Mae Pruett is a black-bag Hollywood publicist who’s one of the best. She buries the stories that the studios don’t want to surface. Her ex-lover, Chris Tamburro, is former LAPD and muscle for hire. Each of them work for the Beast (the movie industry) and profit well for their labor, but at a seemingly high cost. When Mae is called in to do damage control for an out of control movie star, things start to unravel for everyone. Soon Mae and Chris find their trajectories careening toward each other as they uncover a secret that could bring down the biggest players in Hollywood.
Harper brings a literary bent to crime fiction that makes it glow like the hot end of a poker.
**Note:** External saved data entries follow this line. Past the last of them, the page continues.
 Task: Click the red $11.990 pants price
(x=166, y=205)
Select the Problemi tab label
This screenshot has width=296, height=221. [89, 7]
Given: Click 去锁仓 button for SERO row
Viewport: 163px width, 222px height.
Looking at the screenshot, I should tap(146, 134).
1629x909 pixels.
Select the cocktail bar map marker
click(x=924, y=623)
A recommended read.
Stealing Paradise (A Grifter’s Song, Book 34) by Curtis Ippolito
Another fixture on today’s crime fiction scene, Ippolito is another talented writer whose short stories I’ve read and enjoyed. This novella of his was another fun read. I had known about the Grifter’s Song series created and edited by Frank Zafiro, but hadn’t read any of the entries in the saga. Zafiro, a crime writer himself, established the story of Sam and Rachel, two con artists in love and always on the prowl for their next target. Zafiro then enlisted a who’s who of crime fiction writers to each take a stab at advancing their story from book to book.
For this chapter of The Grifter’s Song saga, Ippolito sets the events of the book in his adopted home of San Diego and his attention to detail shows. The locale is the Hotel Del Coronado, a swanky place that I’ve been to, and so has Ippolito. The story moves at a brisk pace, and Ippolito is adept at mixing physical action with emotional moments that give the characters depth.
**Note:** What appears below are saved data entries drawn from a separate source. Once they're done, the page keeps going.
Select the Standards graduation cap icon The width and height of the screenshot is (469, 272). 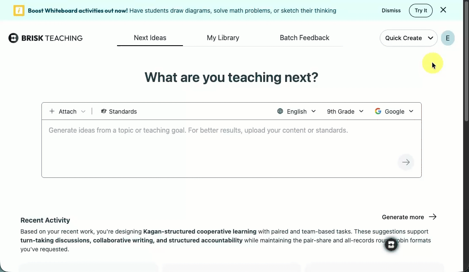(104, 111)
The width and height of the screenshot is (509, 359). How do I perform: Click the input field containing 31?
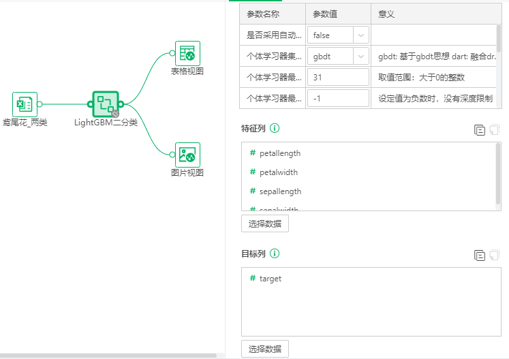[x=339, y=78]
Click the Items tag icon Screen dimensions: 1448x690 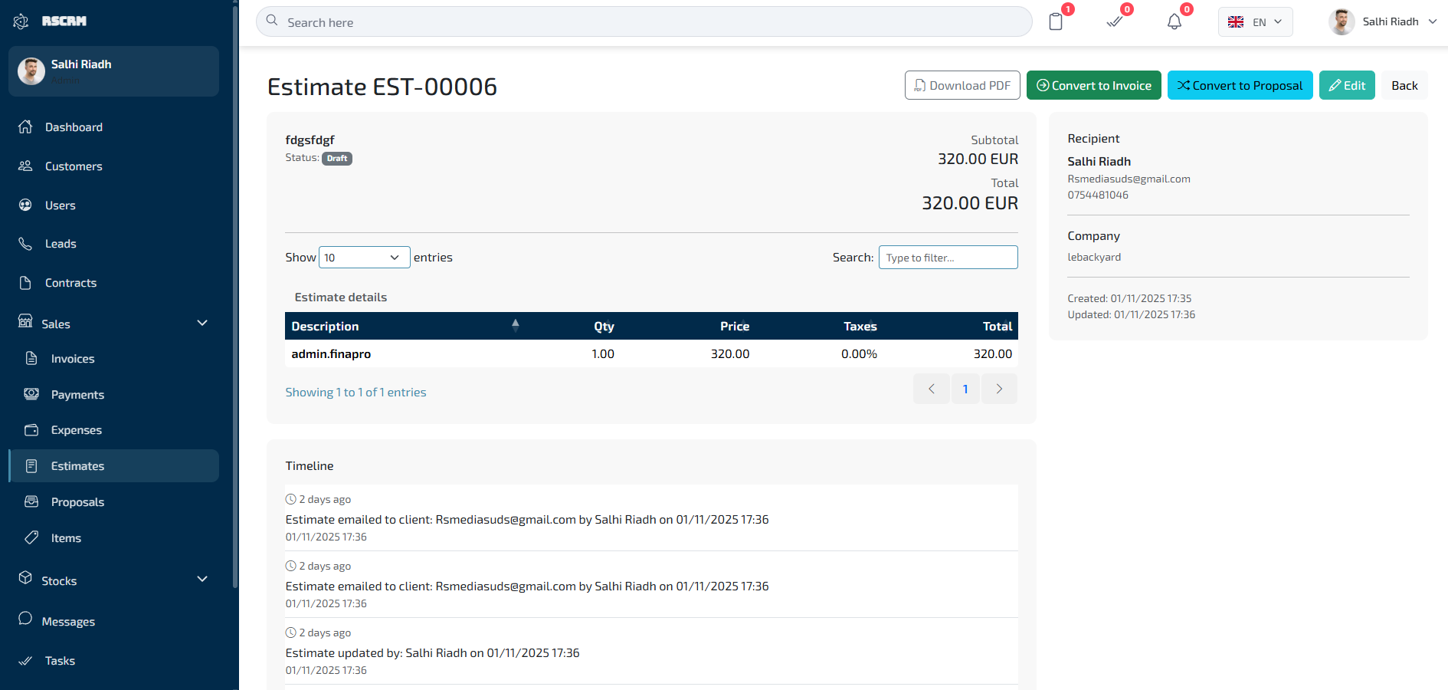pos(31,537)
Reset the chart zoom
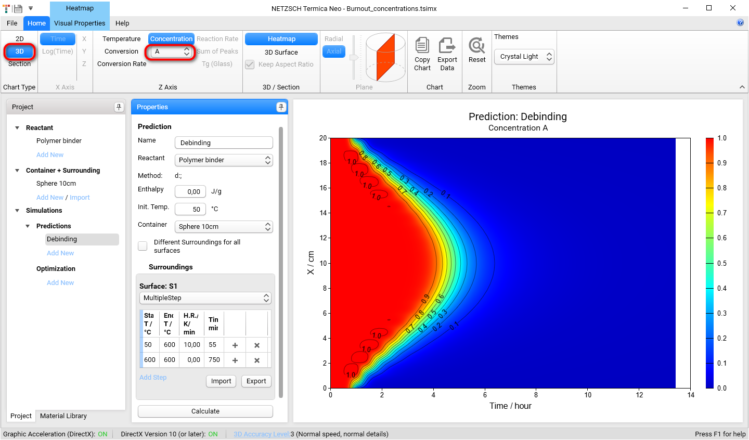This screenshot has height=440, width=749. (x=476, y=52)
It begins with Sam and Rachel on vacation in San Diego, happy to relax from their conning ways . But Sam is getting the itch to make some money again, and spots the perfect mark who is staying at their hotel. Soon, he’s convinced Rachel to get back into it and they’re working again. Things go smoothly until they don’t, and some even worse bad guys are after them. Since this is a serial piece of fiction, the events of the book don’t all get resolved. If anything, I thought it all ended too soon. I wanted to read more about Sam and Rachel, but I suppose that’s what the other books in this series do.
Ippolito brings these characters and situations to life in a realistic, funny, and touching way. Even though the characters are not his original creation, he portrays them like they’re his own. A recommended read.
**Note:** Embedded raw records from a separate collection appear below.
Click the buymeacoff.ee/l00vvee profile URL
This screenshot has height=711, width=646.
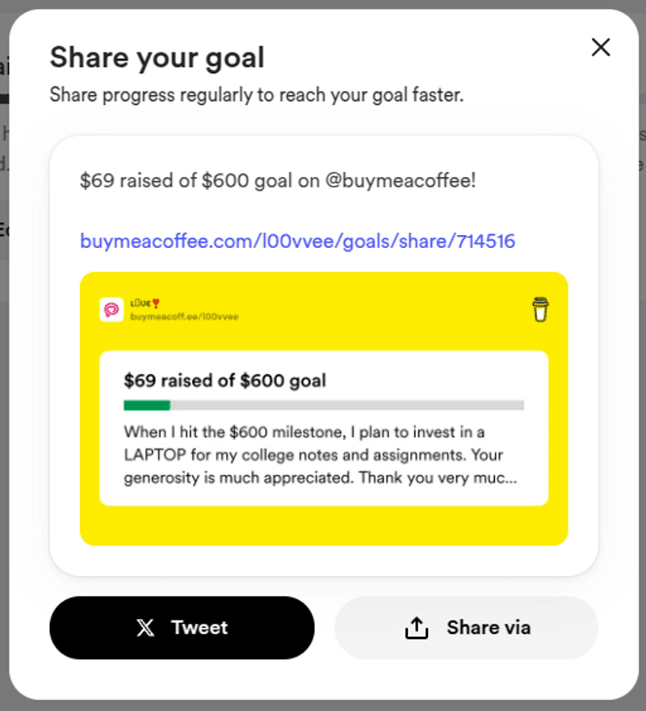(x=184, y=317)
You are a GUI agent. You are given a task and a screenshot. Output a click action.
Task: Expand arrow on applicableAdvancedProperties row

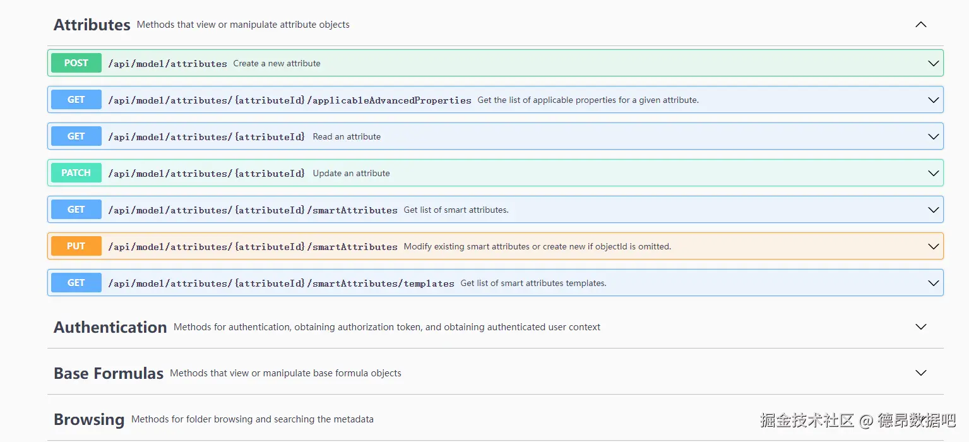coord(934,100)
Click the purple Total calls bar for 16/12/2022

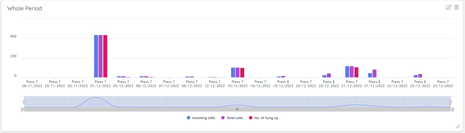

Lowdown Road by Scott Von Doviak
Do you like 70s road movies like Smokey and The Bandit or Eat My Dust? Von Doviak kicks off his latest book with a bang and keeps his foot on the gas for the entire story. What a fun read.
Lowdown Road tells the tale of two cousins, Chuck and Dean Melville, who are just looking to improve their lot in life. Dean, who works for Antoine, a local weed dealer in Huntsville, Texas, comes up with a plan to make him and his cousin rich— a weed heist and a road trip that promises them a big payday. Their destination? Snake River Canyon, Idaho. That’s right, the site of infamous daredevil Evel Knievel’s ill-fated jump in 1974.
What happens next is a road chase with Antoine on their tail, as well as the local sheriff. The three storylines all converge at Snake River Canyon and things don’t go as planned, to say the least.
I thoroughly enjoyed this book and was transported back to the days of Burt Reynolds flicks and Roger Corman movies from the seventies. Von Doviak’s done his homework here, and it shows. A recommended read.